Provided entries:

Content starts

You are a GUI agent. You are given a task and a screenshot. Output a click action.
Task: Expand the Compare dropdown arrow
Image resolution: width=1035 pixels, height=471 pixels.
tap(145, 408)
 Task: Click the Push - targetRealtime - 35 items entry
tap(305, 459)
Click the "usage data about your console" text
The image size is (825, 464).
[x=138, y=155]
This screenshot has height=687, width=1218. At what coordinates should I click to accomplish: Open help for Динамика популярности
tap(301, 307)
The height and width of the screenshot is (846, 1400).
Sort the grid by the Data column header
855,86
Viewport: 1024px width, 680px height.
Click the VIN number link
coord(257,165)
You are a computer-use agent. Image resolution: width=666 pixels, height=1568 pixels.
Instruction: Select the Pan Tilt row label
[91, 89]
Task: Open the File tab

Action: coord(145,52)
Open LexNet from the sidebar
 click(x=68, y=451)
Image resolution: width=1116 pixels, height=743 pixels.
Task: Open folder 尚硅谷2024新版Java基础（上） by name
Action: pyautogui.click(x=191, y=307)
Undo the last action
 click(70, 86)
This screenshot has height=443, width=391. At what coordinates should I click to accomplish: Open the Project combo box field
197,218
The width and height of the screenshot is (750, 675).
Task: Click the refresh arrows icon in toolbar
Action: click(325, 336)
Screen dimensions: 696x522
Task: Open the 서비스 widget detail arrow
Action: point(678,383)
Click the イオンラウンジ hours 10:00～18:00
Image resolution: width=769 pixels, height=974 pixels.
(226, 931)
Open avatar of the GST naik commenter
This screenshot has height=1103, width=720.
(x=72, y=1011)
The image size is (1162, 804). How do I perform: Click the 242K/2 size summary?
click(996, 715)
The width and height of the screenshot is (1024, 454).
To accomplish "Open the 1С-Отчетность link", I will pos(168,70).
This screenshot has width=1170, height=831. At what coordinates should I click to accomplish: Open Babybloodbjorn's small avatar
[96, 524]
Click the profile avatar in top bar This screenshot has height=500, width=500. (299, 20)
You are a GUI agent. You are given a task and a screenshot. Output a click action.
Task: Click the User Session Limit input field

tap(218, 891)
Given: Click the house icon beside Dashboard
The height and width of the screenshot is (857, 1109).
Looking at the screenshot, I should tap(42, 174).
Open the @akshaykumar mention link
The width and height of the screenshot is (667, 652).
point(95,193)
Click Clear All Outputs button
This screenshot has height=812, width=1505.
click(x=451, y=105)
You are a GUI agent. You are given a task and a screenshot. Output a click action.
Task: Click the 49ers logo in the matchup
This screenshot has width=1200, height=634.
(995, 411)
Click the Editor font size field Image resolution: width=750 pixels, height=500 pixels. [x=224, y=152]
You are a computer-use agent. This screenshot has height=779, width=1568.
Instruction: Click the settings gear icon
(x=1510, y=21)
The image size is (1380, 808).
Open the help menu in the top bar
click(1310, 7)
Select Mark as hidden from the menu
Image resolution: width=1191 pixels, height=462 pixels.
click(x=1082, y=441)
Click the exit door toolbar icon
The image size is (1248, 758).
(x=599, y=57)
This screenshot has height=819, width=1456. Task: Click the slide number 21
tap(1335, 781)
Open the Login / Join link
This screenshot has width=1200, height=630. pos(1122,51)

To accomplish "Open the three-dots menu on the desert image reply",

Content ends

Please copy the entire listing, leaving each line exactly as written.

You are a GUI agent. You are given a task and a screenshot. Output a click action.
Task: Expand the Compare dropdown arrow
Image resolution: width=1035 pixels, height=471 pixels.
tap(145, 408)
 Task: Click the Push - targetRealtime - 35 items entry
tap(305, 459)
Click the "usage data about your console" text
The image size is (825, 464).
[x=138, y=155]
This screenshot has height=687, width=1218. At what coordinates should I click to accomplish: Open help for Динамика популярности
tap(301, 307)
The height and width of the screenshot is (846, 1400).
Sort the grid by the Data column header
855,86
Viewport: 1024px width, 680px height.
Click the VIN number link
coord(257,165)
You are a computer-use agent. Image resolution: width=666 pixels, height=1568 pixels.
Instruction: Select the Pan Tilt row label
[91, 89]
Task: Open the File tab

Action: coord(145,52)
Open LexNet from the sidebar
 click(x=68, y=451)
Image resolution: width=1116 pixels, height=743 pixels.
Task: Open folder 尚硅谷2024新版Java基础（上） by name
Action: pyautogui.click(x=191, y=307)
Undo the last action
 click(70, 86)
This screenshot has height=443, width=391. At what coordinates should I click to accomplish: Open the Project combo box field
197,218
The width and height of the screenshot is (750, 675).
Task: Click the refresh arrows icon in toolbar
Action: click(325, 336)
Screen dimensions: 696x522
Task: Open the 서비스 widget detail arrow
Action: point(678,383)
Click the イオンラウンジ hours 10:00～18:00
Image resolution: width=769 pixels, height=974 pixels.
(226, 931)
Open avatar of the GST naik commenter
This screenshot has height=1103, width=720.
(x=72, y=1011)
The image size is (1162, 804). How do I perform: Click the 242K/2 size summary?
click(996, 715)
The width and height of the screenshot is (1024, 454).
To accomplish "Open the 1С-Отчетность link", I will pos(168,70).
This screenshot has width=1170, height=831. At what coordinates should I click to accomplish: Open Babybloodbjorn's small avatar
[96, 524]
Click the profile avatar in top bar This screenshot has height=500, width=500. (299, 20)
You are a GUI agent. You are given a task and a screenshot. Output a click action.
Task: Click the User Session Limit input field

tap(218, 891)
Given: Click the house icon beside Dashboard
The height and width of the screenshot is (857, 1109).
Looking at the screenshot, I should tap(42, 174).
Open the @akshaykumar mention link
The width and height of the screenshot is (667, 652).
point(95,193)
Click Clear All Outputs button
This screenshot has height=812, width=1505.
click(x=451, y=105)
You are a GUI agent. You are given a task and a screenshot. Output a click action.
Task: Click the 49ers logo in the matchup
This screenshot has width=1200, height=634.
(995, 411)
Click the Editor font size field Image resolution: width=750 pixels, height=500 pixels. [x=224, y=152]
You are a computer-use agent. This screenshot has height=779, width=1568.
Instruction: Click the settings gear icon
(x=1510, y=21)
The image size is (1380, 808).
Open the help menu in the top bar
click(1310, 7)
Select Mark as hidden from the menu
Image resolution: width=1191 pixels, height=462 pixels.
click(x=1082, y=441)
Click the exit door toolbar icon
The image size is (1248, 758).
(x=599, y=57)
This screenshot has height=819, width=1456. Task: Click the slide number 21
tap(1335, 781)
Open the Login / Join link
This screenshot has width=1200, height=630. pos(1122,51)

To accomplish "Open the three-dots menu on the desert image reply",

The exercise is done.